→ Exercise instructions:
Change every instance of "GUI agent" in the rows below to "interface agent", leaving all other text unchanged.

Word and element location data
====
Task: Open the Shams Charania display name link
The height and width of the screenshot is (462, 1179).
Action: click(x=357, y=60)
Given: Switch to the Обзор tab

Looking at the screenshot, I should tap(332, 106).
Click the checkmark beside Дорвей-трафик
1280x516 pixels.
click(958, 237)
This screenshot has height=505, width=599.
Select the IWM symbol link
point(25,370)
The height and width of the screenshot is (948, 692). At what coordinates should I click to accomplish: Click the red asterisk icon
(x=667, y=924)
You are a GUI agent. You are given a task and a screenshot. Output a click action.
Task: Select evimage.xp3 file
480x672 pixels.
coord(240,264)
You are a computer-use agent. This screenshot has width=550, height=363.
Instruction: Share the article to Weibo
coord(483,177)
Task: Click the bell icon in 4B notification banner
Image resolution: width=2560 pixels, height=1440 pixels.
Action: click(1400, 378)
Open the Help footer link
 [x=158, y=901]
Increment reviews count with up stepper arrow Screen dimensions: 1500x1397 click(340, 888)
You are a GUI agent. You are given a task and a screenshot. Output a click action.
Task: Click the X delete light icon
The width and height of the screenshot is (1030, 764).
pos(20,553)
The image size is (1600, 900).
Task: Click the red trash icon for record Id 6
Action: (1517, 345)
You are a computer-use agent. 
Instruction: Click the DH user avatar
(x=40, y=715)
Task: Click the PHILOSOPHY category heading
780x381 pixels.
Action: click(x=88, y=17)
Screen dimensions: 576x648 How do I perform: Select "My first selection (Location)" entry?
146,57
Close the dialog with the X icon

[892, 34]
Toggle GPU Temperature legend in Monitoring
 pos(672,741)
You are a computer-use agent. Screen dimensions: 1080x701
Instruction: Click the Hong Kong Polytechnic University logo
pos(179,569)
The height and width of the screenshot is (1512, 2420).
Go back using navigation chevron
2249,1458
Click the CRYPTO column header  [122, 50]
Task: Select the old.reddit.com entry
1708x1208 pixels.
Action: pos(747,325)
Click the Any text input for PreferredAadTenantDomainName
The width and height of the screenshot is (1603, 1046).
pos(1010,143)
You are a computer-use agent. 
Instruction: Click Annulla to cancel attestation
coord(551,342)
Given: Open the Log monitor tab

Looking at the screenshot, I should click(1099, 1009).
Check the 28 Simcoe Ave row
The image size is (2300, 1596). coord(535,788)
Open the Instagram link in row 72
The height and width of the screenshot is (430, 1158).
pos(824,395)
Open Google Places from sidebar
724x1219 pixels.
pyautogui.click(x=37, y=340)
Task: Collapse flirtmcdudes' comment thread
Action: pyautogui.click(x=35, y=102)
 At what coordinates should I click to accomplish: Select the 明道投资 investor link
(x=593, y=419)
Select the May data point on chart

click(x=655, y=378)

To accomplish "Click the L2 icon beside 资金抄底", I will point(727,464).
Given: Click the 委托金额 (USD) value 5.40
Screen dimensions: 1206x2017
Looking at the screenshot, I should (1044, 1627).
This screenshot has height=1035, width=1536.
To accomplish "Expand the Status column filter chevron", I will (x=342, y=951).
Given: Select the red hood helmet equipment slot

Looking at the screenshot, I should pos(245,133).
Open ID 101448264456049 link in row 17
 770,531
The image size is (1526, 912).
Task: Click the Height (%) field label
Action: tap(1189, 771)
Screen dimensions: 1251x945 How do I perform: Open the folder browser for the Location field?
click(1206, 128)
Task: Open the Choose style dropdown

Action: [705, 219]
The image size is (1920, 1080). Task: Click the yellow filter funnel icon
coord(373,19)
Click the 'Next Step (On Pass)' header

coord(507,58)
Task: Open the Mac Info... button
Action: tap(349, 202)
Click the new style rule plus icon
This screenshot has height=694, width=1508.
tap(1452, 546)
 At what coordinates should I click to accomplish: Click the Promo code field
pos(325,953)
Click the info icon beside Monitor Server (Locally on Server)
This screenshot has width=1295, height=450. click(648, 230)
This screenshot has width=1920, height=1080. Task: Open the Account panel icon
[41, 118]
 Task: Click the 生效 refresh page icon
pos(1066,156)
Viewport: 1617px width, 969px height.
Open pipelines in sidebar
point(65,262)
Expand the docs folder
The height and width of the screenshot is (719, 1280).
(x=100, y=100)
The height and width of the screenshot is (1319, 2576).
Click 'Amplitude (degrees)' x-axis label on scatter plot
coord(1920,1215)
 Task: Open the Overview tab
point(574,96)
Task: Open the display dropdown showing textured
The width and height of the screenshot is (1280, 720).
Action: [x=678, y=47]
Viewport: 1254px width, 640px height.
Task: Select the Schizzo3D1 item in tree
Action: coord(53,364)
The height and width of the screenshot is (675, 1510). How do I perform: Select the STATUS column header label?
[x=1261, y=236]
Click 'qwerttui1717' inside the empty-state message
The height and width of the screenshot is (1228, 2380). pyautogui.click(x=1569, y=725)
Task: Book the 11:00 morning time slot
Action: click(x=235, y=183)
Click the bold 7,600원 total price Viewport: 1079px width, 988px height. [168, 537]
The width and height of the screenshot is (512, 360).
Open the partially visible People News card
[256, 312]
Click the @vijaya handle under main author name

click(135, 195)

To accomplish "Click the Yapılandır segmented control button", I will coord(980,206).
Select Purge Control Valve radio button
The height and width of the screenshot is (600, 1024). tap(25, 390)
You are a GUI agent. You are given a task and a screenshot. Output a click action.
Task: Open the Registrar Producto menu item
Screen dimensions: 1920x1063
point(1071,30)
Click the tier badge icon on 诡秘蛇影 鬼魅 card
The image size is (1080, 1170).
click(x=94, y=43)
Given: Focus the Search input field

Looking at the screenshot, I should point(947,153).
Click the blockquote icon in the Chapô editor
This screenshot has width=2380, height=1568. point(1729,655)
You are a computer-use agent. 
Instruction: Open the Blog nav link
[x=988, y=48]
====
→ Result of the exercise:
Task: Open the Shams Charania display name link
The height and width of the screenshot is (462, 1179).
Action: click(x=357, y=60)
Given: Switch to the Обзор tab

Looking at the screenshot, I should tap(332, 106).
Click the checkmark beside Дорвей-трафик
1280x516 pixels.
click(958, 237)
This screenshot has height=505, width=599.
Select the IWM symbol link
point(25,370)
The height and width of the screenshot is (948, 692). At what coordinates should I click to accomplish: Click the red asterisk icon
(x=667, y=924)
You are a interface agent. You are given a task and a screenshot. Output a click action.
Task: Select evimage.xp3 file
480x672 pixels.
coord(240,264)
You are a computer-use agent. This screenshot has width=550, height=363.
Instruction: Share the article to Weibo
coord(483,177)
Task: Click the bell icon in 4B notification banner
Image resolution: width=2560 pixels, height=1440 pixels.
Action: click(1400, 378)
Open the Help footer link
 [x=158, y=901]
Increment reviews count with up stepper arrow Screen dimensions: 1500x1397 click(340, 888)
You are a interface agent. You are given a task and a screenshot. Output a click action.
Task: Click the X delete light icon
The width and height of the screenshot is (1030, 764).
pos(20,553)
The image size is (1600, 900).
Task: Click the red trash icon for record Id 6
Action: (1517, 345)
You are a computer-use agent. 
Instruction: Click the DH user avatar
(x=40, y=715)
Task: Click the PHILOSOPHY category heading
780x381 pixels.
Action: click(x=88, y=17)
Screen dimensions: 576x648 How do I perform: Select "My first selection (Location)" entry?
146,57
Close the dialog with the X icon

[892, 34]
Toggle GPU Temperature legend in Monitoring
 pos(672,741)
You are a computer-use agent. Screen dimensions: 1080x701
Instruction: Click the Hong Kong Polytechnic University logo
pos(179,569)
The height and width of the screenshot is (1512, 2420).
Go back using navigation chevron
2249,1458
Click the CRYPTO column header  [122, 50]
Task: Select the old.reddit.com entry
1708x1208 pixels.
Action: pos(747,325)
Click the Any text input for PreferredAadTenantDomainName
The width and height of the screenshot is (1603, 1046).
pos(1010,143)
You are a computer-use agent. 
Instruction: Click Annulla to cancel attestation
coord(551,342)
Given: Open the Log monitor tab

Looking at the screenshot, I should click(1099, 1009).
Check the 28 Simcoe Ave row
The image size is (2300, 1596). coord(535,788)
Open the Instagram link in row 72
The height and width of the screenshot is (430, 1158).
pos(824,395)
Open Google Places from sidebar
724x1219 pixels.
pyautogui.click(x=37, y=340)
Task: Collapse flirtmcdudes' comment thread
Action: pyautogui.click(x=35, y=102)
 At what coordinates should I click to accomplish: Select the 明道投资 investor link
(x=593, y=419)
Select the May data point on chart

click(x=655, y=378)

To accomplish "Click the L2 icon beside 资金抄底", I will point(727,464).
Given: Click the 委托金额 (USD) value 5.40
Screen dimensions: 1206x2017
Looking at the screenshot, I should (1044, 1627).
This screenshot has height=1035, width=1536.
To accomplish "Expand the Status column filter chevron", I will (x=342, y=951).
Given: Select the red hood helmet equipment slot

Looking at the screenshot, I should pos(245,133).
Open ID 101448264456049 link in row 17
 770,531
The image size is (1526, 912).
Task: Click the Height (%) field label
Action: tap(1189, 771)
Screen dimensions: 1251x945 How do I perform: Open the folder browser for the Location field?
click(1206, 128)
Task: Open the Choose style dropdown

Action: [705, 219]
The image size is (1920, 1080). Task: Click the yellow filter funnel icon
coord(373,19)
Click the 'Next Step (On Pass)' header

coord(507,58)
Task: Open the Mac Info... button
Action: tap(349, 202)
Click the new style rule plus icon
This screenshot has height=694, width=1508.
tap(1452, 546)
 At what coordinates should I click to accomplish: Click the Promo code field
pos(325,953)
Click the info icon beside Monitor Server (Locally on Server)
This screenshot has width=1295, height=450. click(648, 230)
This screenshot has width=1920, height=1080. Task: Open the Account panel icon
[41, 118]
 Task: Click the 生效 refresh page icon
pos(1066,156)
Viewport: 1617px width, 969px height.
Open pipelines in sidebar
point(65,262)
Expand the docs folder
The height and width of the screenshot is (719, 1280).
(x=100, y=100)
The height and width of the screenshot is (1319, 2576).
Click 'Amplitude (degrees)' x-axis label on scatter plot
coord(1920,1215)
 Task: Open the Overview tab
point(574,96)
Task: Open the display dropdown showing textured
The width and height of the screenshot is (1280, 720).
Action: [x=678, y=47]
Viewport: 1254px width, 640px height.
Task: Select the Schizzo3D1 item in tree
Action: coord(53,364)
The height and width of the screenshot is (675, 1510). How do I perform: Select the STATUS column header label?
[x=1261, y=236]
Click 'qwerttui1717' inside the empty-state message
The height and width of the screenshot is (1228, 2380). pyautogui.click(x=1569, y=725)
Task: Book the 11:00 morning time slot
Action: click(x=235, y=183)
Click the bold 7,600원 total price Viewport: 1079px width, 988px height. [168, 537]
The width and height of the screenshot is (512, 360).
Open the partially visible People News card
[256, 312]
Click the @vijaya handle under main author name

click(135, 195)

To accomplish "Click the Yapılandır segmented control button", I will coord(980,206).
Select Purge Control Valve radio button
The height and width of the screenshot is (600, 1024). tap(25, 390)
You are a interface agent. You are given a task and a screenshot. Output a click action.
Task: Open the Registrar Producto menu item
Screen dimensions: 1920x1063
point(1071,30)
Click the tier badge icon on 诡秘蛇影 鬼魅 card
The image size is (1080, 1170).
click(x=94, y=43)
Given: Focus the Search input field

Looking at the screenshot, I should point(947,153).
Click the blockquote icon in the Chapô editor
This screenshot has width=2380, height=1568. point(1729,655)
You are a computer-use agent. 
Instruction: Open the Blog nav link
[x=988, y=48]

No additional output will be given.